When I have asked her why this specific guy she has always said that he was just an acquaintance and that she thought he was nice. But, after questioning this she said that before her and I got married that she almost had sex with him. Again, she said that before we were married that this guy and her were making out and that he got her down to her panties and he had his **** out and was trying to have sex with her but she stopped him. I am so sorry for this jumbled story......! I hope it makes since to someone. The fact is that I really love my wife and she has been a good wife for the past 10 years. I want us to work!
However, I believed a lie for 10 years and now I am not sure that I can believe this story. I know that I was wrong in cheating on her. Absolutely. But, I confessed it admitted that I was to blame and I asked her forgiveness. At the time she was so angry at me but would not admit any wrong doing on her side and kept this story for over 10 years. Now, when she confessed it was still just another lie and another version. But, now that she told me this latest story she says that this is absolutely the truth. She has said how sorry that she is and that she loves me and wants us to work. I want to believe her and move on. Am I crazy. I know I deserve this because I cheated. Do I have a right to know? What should I do. If you have questions I can try to clarify..... Sorry for the way I wrote this. I'm kind of venting. But, I would like to know do you think that its possible for my wife to have done all of this and yet stopped him right before sex......? Thank you for taking the time to read this and give me advise. I appreciate it!

Recorded data:
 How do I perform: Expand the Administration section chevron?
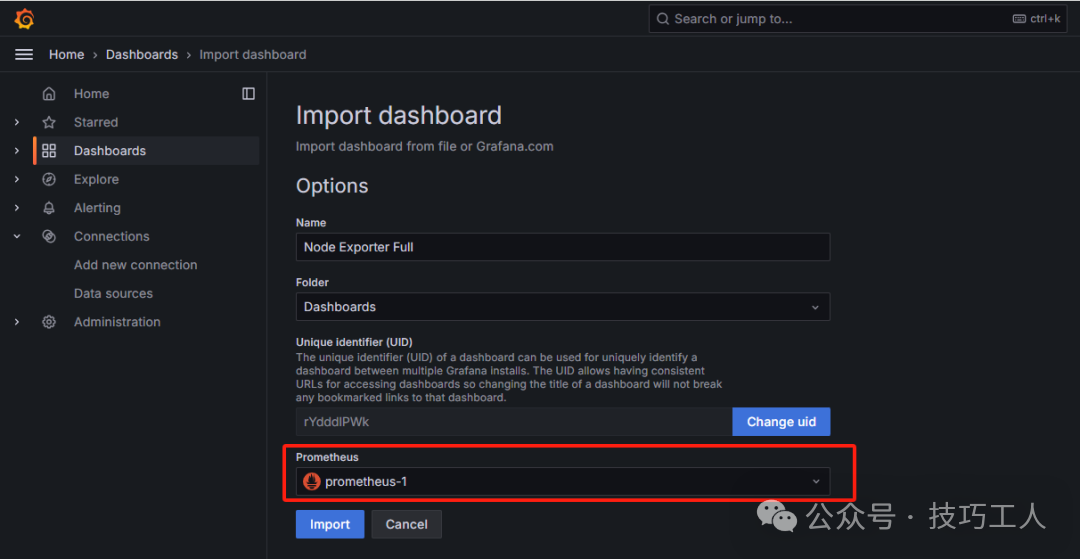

Requirements:
1 – According to the post about the wife's confession, for how many years did the writer believe a lie?
2 – Write the next part of the post about the wife's confession, following on from its final sentence.

Written answers:
1 – 10 years

2 –
----------



## hookares (Dec 7, 2011)

If you wish to stay in this marriage, perhaps you should start to look at it like your marriage didn't actually start until BOTH of you had come clean about the infidelity.
One thing is certain. Neither of you can change the past but you both can shape the future.


----------



## Twofaces (Dec 5, 2011)

You will never know the truth. Ever. Accept that as fact. And decide what you want to do from there.


----------



## wiigirl (Jun 14, 2012)

Twofaces said:


> You will never know the truth. Ever. Accept that as fact. And decide what you want to do from there.


:iagree:








_Posted via Mobile Device_


----------



## eagleben (Jul 29, 2012)

I have asked her if she would take a polygraph test and she has said that she would......!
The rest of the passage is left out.